One, a picture of a sonogram with a child in it read, “I passed her at the store the other day. I wonder if she knows. I almost had his child. I wonder if I should tell her.”

Another read, “My boyfriend is deaf, and when we have sex, I scream my ex’s name.”

– Daniel Terdiman: PostSecret’s Frank Warren Brings Tears To SWSWi Crowd

CNET, March 10, 2008

In short, it’s one of the most touching, most honest, and genuinely most human things I have ever seen exist on the web. It’s a fantastic example of the web working to bring us together emotionally.

And it’s all anonymous.

Deliberately so, the idea being that through the anonymous sharing of a deep, troubling secret, somehow the problem dissolves, and it’s a cleansing means of dealing with something you’re going through. The service has traditionally existed as a photo blog, but with their move into the mobile space, now anyone can post their own secrets, and browse those from users nearby. ‘Nearby’, to clarify, does not mean that the secrets are being geo-tagged, it simply records the very vague general area in which the post was created – the service does not record any personal information (unless you wish it to, and then it’s always password-protected on your own device).
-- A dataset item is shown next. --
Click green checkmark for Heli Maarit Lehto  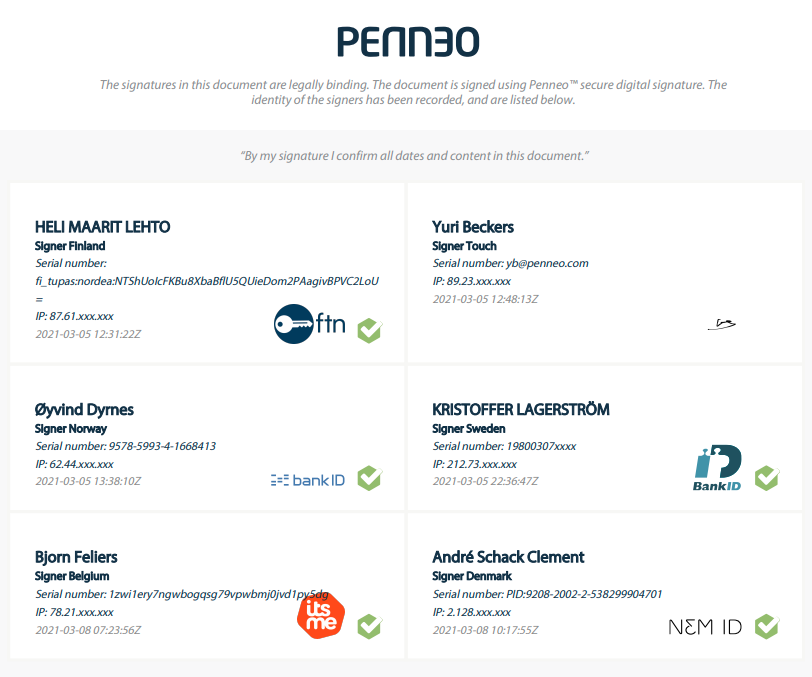pyautogui.click(x=370, y=330)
Voyeurism aside, it’s an incredibly compelling product, and one that has a truly unique perspective on those words we often use to describe what we do:

There’s definitely a community there, although no-one knows each other.

There’s engagement there although no-one knows what anyone else is looking at.

And perhaps most telling, is the idea that the content often makes a truly meaningful, cathartic, long-lasting connection with the user.

It’s thoughtful, genuine, often funny, and always compelling. In many ways it achieves everything that social media aspires to be, by breaking every single piece of advice you’d have ever received.

So when we’re thinking about the transparency conversation, think about what we really mean by that. Transparency means a lot more than simply handing over data, and there are many strong arguments against opening up completely. Full transparency isn’t something most of us are comfortable with yet in our personal lives, but are being very strongly encouraged to do in our professional lives. My sense is that this is the wrong way around. The more comfortable we are with sharing personal information about ourselves, the more relaxed we’ll be able sharing those particular insights about our working habits. Perhaps online anonymity will allow us to open up on both fronts.

“The funny thing about secrets is… sometimes it’s better when you share them.”